Perhaps when I say this I may give you the impression, as I did in my remarks about exciting sympathy and making passionate appeals, that I am showing a deliberate perversity. That is not so, gentlemen; the real position is this. I am convinced that I never wrong anyone intentionally, but I cannot convince you of this, because we have had so little time for discussion. If it was your practice, as it is with other nations, to give not one day but several to the hearing of capital trials, I believe that you might have been convinced; but under present conditions it is not easy to dispose of grave allegations in a short space of time. So being convinced that I do no wrong to anybody, I can hardly be expected to wrong myself by asserting that I deserve something bad, or by proposing a corresponding penalty. Why should I? For fear of suffering this penalty proposed by Meletus, when, as I said, I do not know whether it is a good thing or a bad? Do you expect me to choose something which I know very well is bad by making my counter-proposal? Imprisonment? Why should I spend my days in prison, in subjection to the periodically appointed officers of the law? A fine, with imprisonment until it is paid? In my case the effect would be just the same, because I have no money to pay a fine. Or shall I suggest banishment? You would very likely accept the suggestion. So shall I ask for banishment? Then he answers why.

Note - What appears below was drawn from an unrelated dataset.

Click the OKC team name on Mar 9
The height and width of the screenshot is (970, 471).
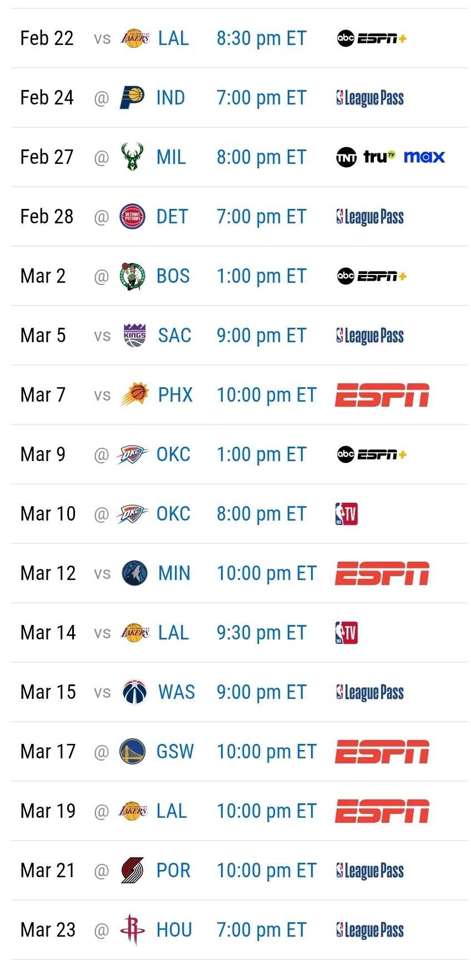coord(173,454)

I should have to be desperately in love with life to do that, gentlemen. I am not so blind that I cannot see that you, my fellow-citizens, have come to the end of your patience with my discussions and conversations; you have found them too irksome and irritating, and now you are trying to get rid of them. Will any other people find them easy to put up with? (I go from here and go to another town, I’ll do the same thing, will they also not be tired of me? So they will also put me out of the country will any other people find it easy to put up with…) That is most unlikely, gentlemen. A fine life I should have if I left this country at my age and spent the rest of my days trying one city after another and being turned out every time! I know very well that wherever I go the young people will listen to my conversation just as they do here; and if I try to keep them off, they will make their elders drive me out, while if I do not, the fathers and other relatives will drive me out of their own accord for the sake of the young.

So in any case I’ll be driven out.

Perhaps someone may say "But surely, Socrates, after you have left us you can spend the rest of your life in quietly minding your own business." This is the hardest thing of all to make some of you understand. If I say that this would be disobedience to God, and that is why I cannot "mind my own business", you will not believe that I am serious. If on the other hand I tell you that to let no day pass without discussing goodness and all the other subjects about which you hear me talking and examining both myself and others is really the very best thing that a man can do, and that life without this sort of examination is not worth living, you will be even less inclined to believe me. This sentence ‘life without examining this sort of examination is not worth living’ is one of the most famous sentences of the world therefore you underline that sentence. If you live a life without examining “what is life, what is worth of life, what is the value of life? If you don’t do this exercise you are not living really. To live is to examine the meaning and value of life. So he said: You are asking me that if I go elsewhere and I don’t do any discussions with anybody then I’ll be doing a great disobedience to God because God wants everyone to discuss this question; What is the meaning of life, why am I here, what is the value of life? And if you ask me I should be banished, I should go somewhere else, I should be quiet then it is disobedience to God.